まず思いつくのは、リスクを発生要因によって分けるものです。例えば、自然災害、地政学的要因、法制度的要因、社会的要因、技術的要因など、主に外的な要因で大別できます。

自然災害は、文字通り、自然界で起きる事象で、地震・火山噴火・地滑り・津波・洪水・旱魃・竜巻・強風・隕石の落下などの急激な発現もあれば、多くの環境破壊や地球温暖化のように気がついた時には回復不能なレベルにまで確実に大きな気候変動を生じるものもあります。

地政学的要因は、ある地域の地理的条件と歴史的経緯に基づいて生じます。顕在化したときには、地域紛争や戦争といった形を取ったり、革命やクーデターや政権交代により自由主義市場経済から統制経済や私企業の国有化へというように政策が大きく変化したりします。テロや暴動も、事件である面はあるものの、発生の理由やそこに至る経緯などを顧みれば地政学的要因のひとつである場合が多いように思います。

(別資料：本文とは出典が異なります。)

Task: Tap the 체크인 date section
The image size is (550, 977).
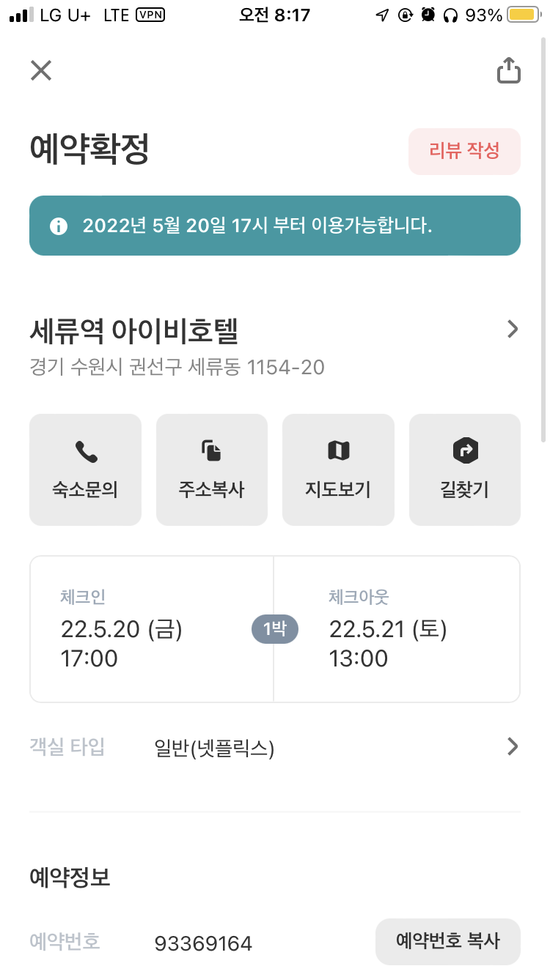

法制度的要因には、対象となる地域での新たな法規制や大幅な政策変更などがあります。環境規制、営業規制、労働関係、財務会計、監査などビジネスを行おうとすれば何かしらの法制度的なリスクを検討しなければなりません。時には、法的に正当な手続き(デュープロセス)よりも袖の下(賄賂)や縁故(人的ネットワークや人治主義的な社会慣習)が物事を進めるのに効果的である社会のありかた自体が、重大なリスク要因として認識されることが不可欠です。

社会的要因の最たるものは人口動態の変化です。少子高齢化というリスクファクターが顕在化してから相当の時間が経っているにもかかわらず、そのリスクに適切な対策を講じることができていないのは日本という国家だけではありません。個々の企業の活動も、相変わらず、人口増大をベースにした経済成長を前提として経営システムに立脚したままです。また、火災や盗難などの事件や交通事故や医療や財務法務などの専門的なミスに起因する事故なども日常的なリスクとして忘れてはなりません。

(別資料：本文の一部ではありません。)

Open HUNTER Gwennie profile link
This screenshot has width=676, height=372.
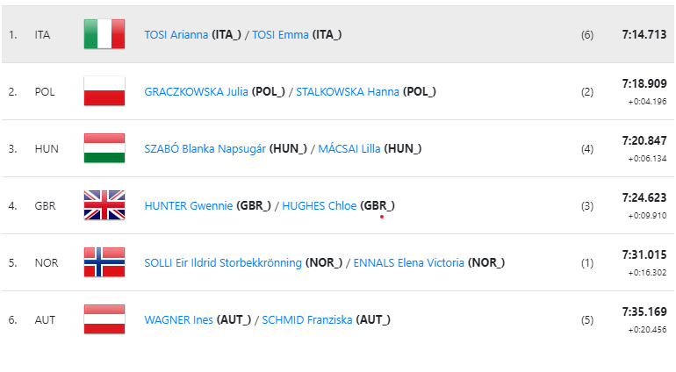point(189,205)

技術的要因は、文字通り、テクノロジーの発展に伴うものです。自動車産業における急速な電気自動車の普及は、電池とエレクトロニクスの着実な発展を抜きにしてはあり得ません。自動車産業のなかから発現した技術もあるかもしれませんが、自動車産業以外におけるテクノロジーの発展こそがリスクファクターであることは論を俟ちません。

 

次に、リスクを時間軸や影響の重大さ(マグニチュード)で分けてみます。

時間軸とは、リスクが発生した時からその影響が及ぶ時間を考えたもので、即時(そのときだけから日単位程度まで)・短期(月単位)・中期(年単位から数年程度まで)・長期(10年単位)・超長期(10年を超えて世代単位)となります。たとえば、地震は、即時のリスクも大きいのですが、サプライチェーンへの影響といった観点からは短期はもとより中期的なリスクとしても無視できないものでしょう。

影響の重大さ(マグニチュード)という点では、地球規模・国家単位・地域限定・業界内・1企業(組織)・個人レベルといった区分が可能です。ロシアのウクライナへの侵攻は、地域紛争が地球規模のリスクを顕在化させた典型的な事例です。

影響の重大さ(マグニチュード)に付随して考えておきたいのは、影響の表現と方向についてです。

影響の表現というのは、リスクを数値で表現することが可能か、定性的に表現するにとどまるものかという点です。財務的な影響は当然ながら数値化可能ですし、企業経営におけるリスクマネジメントは数値化可能なものに限るという考え方もありますが、現実の企業経営においては定性的なものも無視できません。特にテクノロジーの急激な進展は、定量的にリスクを測定する時間的な余裕を既存の事業者に与えてくれません。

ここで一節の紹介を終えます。